Objective
Copy out each line of the material below that contains the word "target".

Provided data
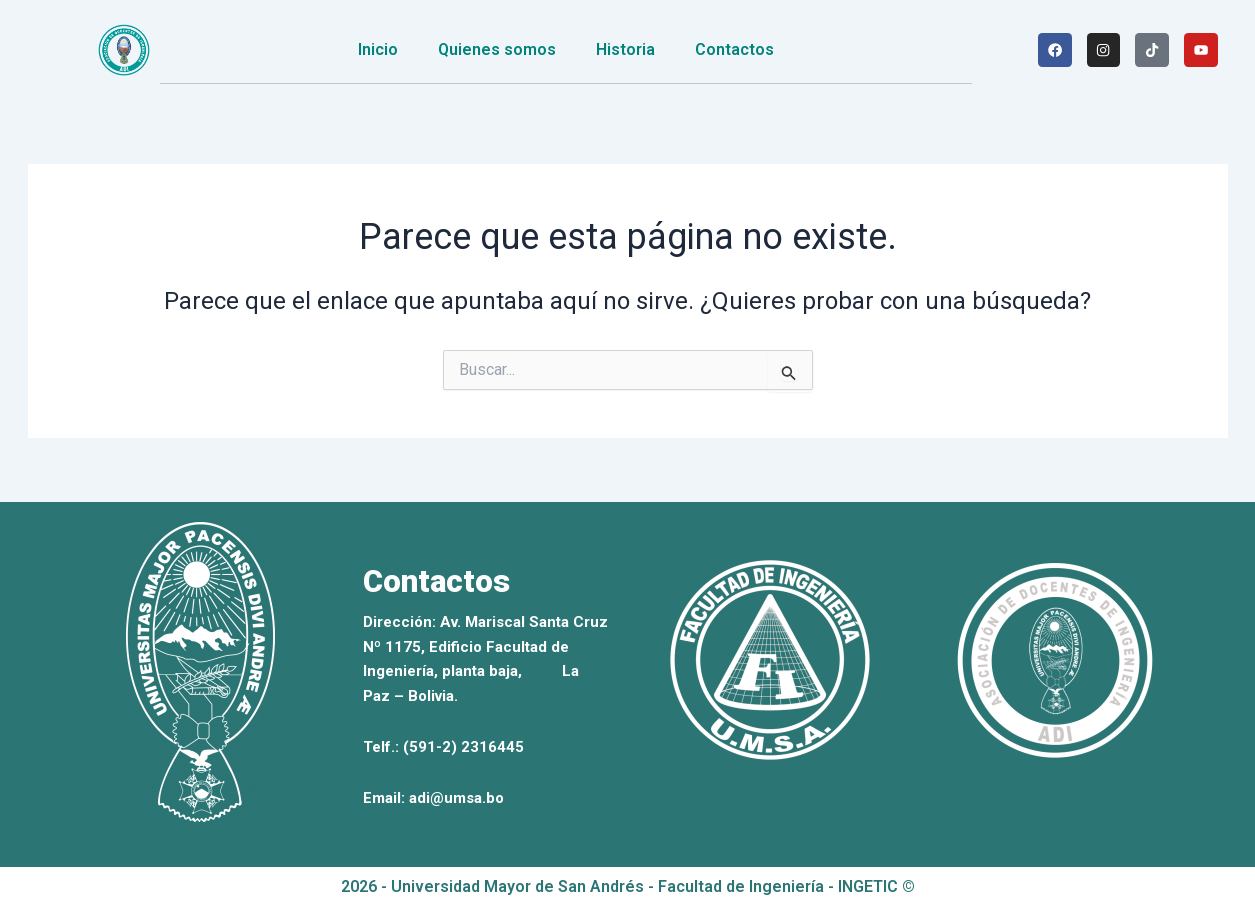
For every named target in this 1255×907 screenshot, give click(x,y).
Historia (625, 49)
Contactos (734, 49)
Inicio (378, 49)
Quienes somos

Result of this exercise
For every named target in this 1255×907 screenshot, give click(x,y).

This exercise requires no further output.